February 19, 1977
“I can’t stop, and never get enough,” my friend, Edward
tells me at the Red Baron slow night when I came early to set up the band
equipment.
I’ve known him since high school, when he ached for it, just
another dweeb from the audio-visual department with thick black glasses and a
tendency to wear pocket protectors.
These days, he can’t chase women away, and he complains
about it in those rare moments when women aren’t crowding around him at the
bar.
“I know you think I’m crazy,” he said. “I have a real
problem here and I don’t know how to work it out.”
I try not to look incredulous when he says this because I
remember all too well how girls hated him in school and used to mock him from
his face full of pimples, he claimed then came from not getting anything at
all.
I wasn’t much better then, spouting poetry that won all the
less popular girls when l wanted the girls, he wanted but wanted no part of
either of us.
Now, in his early 30s like I am, he gets any woman he wants
while I still spout poetry, and still know I’m not in the upper crust even in a
dive bar like this.
I remember a time when Eddy couldn’t say hello to a girl
without sputtering and spitting like a rotted garden hose; while he still stutters,
women find it quaint – and I’m aching to find out what changed. Did he come up
with a fairy godmother that waved a wand over his head?
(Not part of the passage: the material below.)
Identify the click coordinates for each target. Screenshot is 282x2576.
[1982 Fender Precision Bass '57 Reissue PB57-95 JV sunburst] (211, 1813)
“God if I know,” he says when I ask. “It’s as big a mystery
to me as to anybody else. But when it happened, I over indulged at little. Wouldn’t
you? I was for so long starved for affection that when someone smiled at me, I
melted. It was very, very addictive. All I wanted was to get my share before
all these pretty women woke up and saw me for who and what I was and went back
to the jocks and rich jerks they had before. The problem is – it never stopped.
The more I got; the more women came to me, and worse, the more I wanted. I was
drowning in women and most people thought I loved every bit of it.”
Then, he looks at me and laughs, and tells me I have the
look he’s seen on the faces of other men since, a look almost as addictive as
the sex.
“When other guys saw the quality of women I was getting,
they started looking at me like that, too,” he says. “It’s the way we used to
look at the jocks at school. These guys wondered like you wonder what I have that
makes women fall for me the way they do.”
Men started hanging around him hoping whatever he had would
rub off on them.
I ask if he came into a lot of cocaine; he shakes his head.
“I only wish it was that simple,” he says.
Then at some point, he didn’t like it any more.
“When I tried to tell people, no one would believe me,” he
says. “The fact is, it stopped being fun and started becoming a burden. As my
reputation grew, women started telling other women, and I found women pulling
me aside everywhere. I had no private moment.
Worse, men stopped admiring me and started wondering if
maybe I was messing with their women: husbands, fathers, brothers, sons all
gave me that same look warning me without words that they’d beat the crap out
of me if they found out I was messing with the women they loved. Worse, it was
true.”
It got to the point where he could no longer look some men
in the eye, knowing he had been with their wives, their sisters, their
daughters, mothers – and even in some cases, their grandmothers.
“Some men found out. Most didn’t,” he says. “I no longer had
any man I could call a friend. Not that it mattered much since most of my time
was taken up with women, who sought me out, day and night, a work or at home,
or even while I was on the street.”
“What did you do?” I ask.
“I got married,” he says. “I figured this would discourage
them.”
“And did that work?”
“Not in your life,” he says. “In fact, my vows seemed to
increase my value to some women, who thought I had become even more fascinating
since now our copulating involved some measure of intrigue. Every woman wanted
to prove something – the old ones seeing me as a way of making them feel young;
the young girls using me to feel mature. All of them seemed to suck the life
out of me, leaving me a hollow shell no amount of alcohol or drugs could fill.”
“Perhaps you need to see someone,” I say. “I mean professional
help.”
“I tried,” he says. “That lasted right up to the point in
which the male doctors found me involved with their wives or I got involved
with the female doctors. I went right through the whole profession without
getting an ounce of cure.”
“So, what do you do?”
“I walk around like a ghost,” he said. “Most men that know
me hate me. Those who don’t know me admire me. But everybody, male or female
thinks I’m living high – when all I really want is for all this to stop.”